Love love love . Picture courtesy-theeconomicsocio
We spent hours with Otagi's friends and cannot fail to recommend this magical place to you.
In the meanwhile, Otagi seemed busy enjoying his sake with an old pal. They had a lot to catch up on.
No Sake No Life. Picture courtesy - theeconomicsocio
Otagi Nenbutsuji isn't just a fun and absorbing place to wander, it has a really interesting story too. The original temple was founded back in the 8th century but was the unlucky victim of floods and fires so moved to a safer location in 1922.
Unfortunately, disaster hit again in 1950 when it was severely damaged by a typhoon.
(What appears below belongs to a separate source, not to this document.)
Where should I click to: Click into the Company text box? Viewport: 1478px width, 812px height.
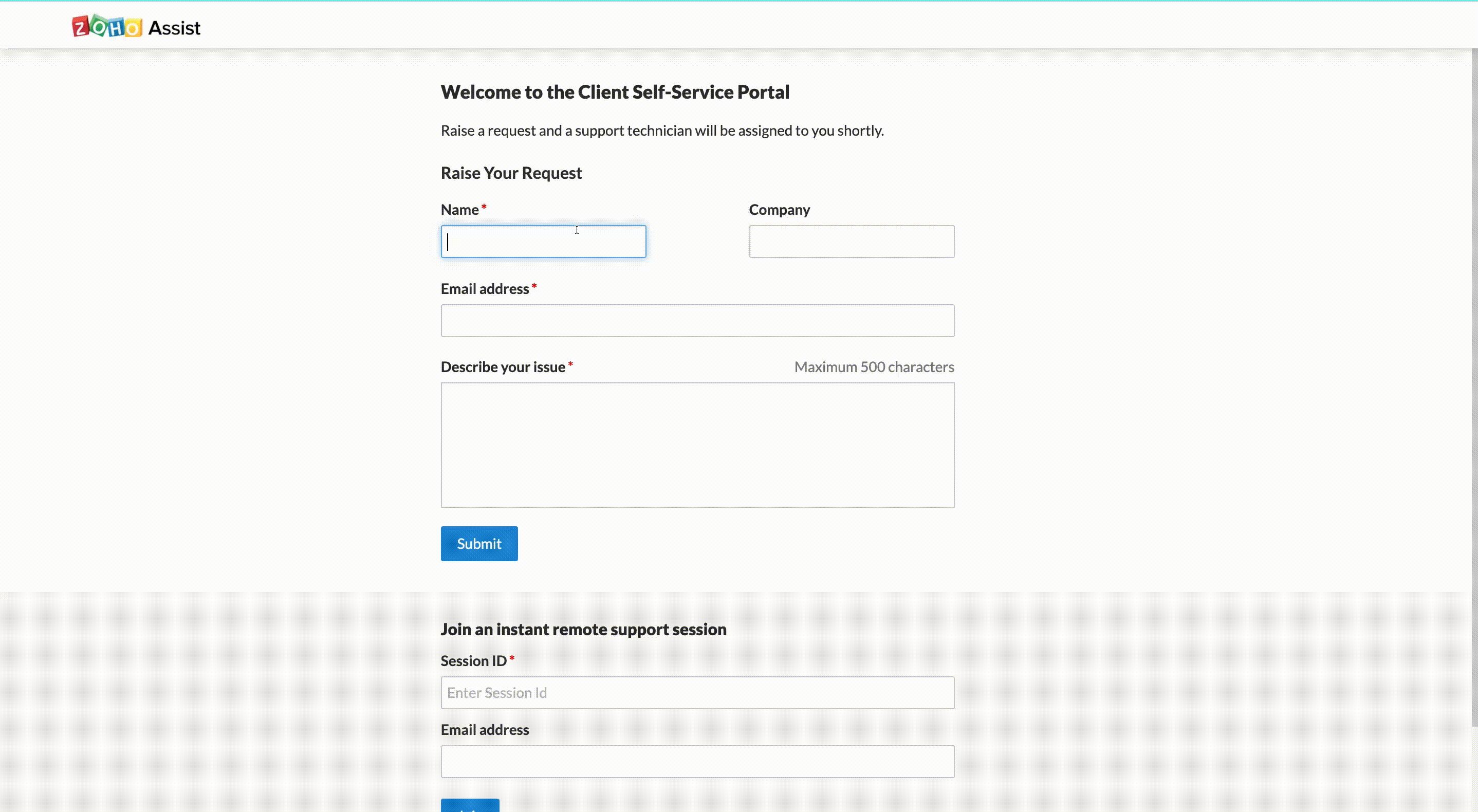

It took thirty years to repair the damage but when it was finally restored worshippers celebrated by donating the 1200 rakan sculptures. A famous Japanese sculptor even taught many amateurs how to carve from stone. They all had a different response to the challenge.
Each has its individual charm (and I believe each was carved by a different person), so there are always more fun things to notice each time you visit or even each time you look at their photos.
The temple in the background while the statue holds a walkman. How cool is that! Pic courtesy-theeconomicsocio
Now about Adashino-Nembutsu-ji
This brother seemed more pious and devout. His house has multiple shrines where you can pay homage to Buddha. Right in the middle of the courtyard however, Adashino has a statue for every person who has died without kin to remember them. Meeting him was a heart-warming experience and the aura around his place was peaceful.
The temple courtyard which holds the statues for the departed souls. Picture courtesy-theeconomicsocio
This temple sits in an area where since the Heian period people abandoned the bodies of the dead, leaving them exposed to the elements. Receiving no tombstone or proper burial, their souls were honoured by stone Buddhas statuettes.
You'll find 8000 Buddhist statues here placed in the memory of those who died without kin.
The stones are lit by candles in a dramatic ceremony called sento kuyo
on the evenings of the 23rd and 24th of August, when sutras are chanted to appease the souls of the deceased.
Indian stupa depicting varied cultures.Picture courtesy-theeconomicsocio
Adashino-Nembutsu-ji and Otagi Nenbutsu-ji are hidden gems in Arashiyama, Kyoto. Compared to the other traditional Japanese shrines these are such curious and unique temples. The sculptures have such significant meaning and special that make them an outright "must-do". These temples are at a distance from the tourist areas and well-kept secrets. They are so much quieter in terms of crowds.
Enroute via the charming lanes. A step back in time. Picture courtesy-theeconomicsocio
It is the walk to these temples that took me back in Japanese time. The cobbled streets are lined with traditional houses with thick wooden roofs and opaque paper for window panes. The walk simply takes you to the medieval Meiji period and is so enjoyable. The streets do have a few restaurants and souvenir shops but they add to the charm.
HOW TO GET THERE
: Take the local train from Kyoto station to Sago-Arashiyama, it only takes 10-15 minutes depending on whether you get the rapid or not and will cost Y240 each way.